- [Exercise requirements]:
Pick out every line in the data below that contains the string "click", and copy each of those lines.

- [Input records]:
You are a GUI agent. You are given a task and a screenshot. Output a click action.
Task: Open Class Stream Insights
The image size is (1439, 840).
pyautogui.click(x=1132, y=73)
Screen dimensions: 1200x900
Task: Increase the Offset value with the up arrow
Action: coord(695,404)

- [Answer to this task]:
You are a GUI agent. You are given a task and a screenshot. Output a click action.
pyautogui.click(x=1132, y=73)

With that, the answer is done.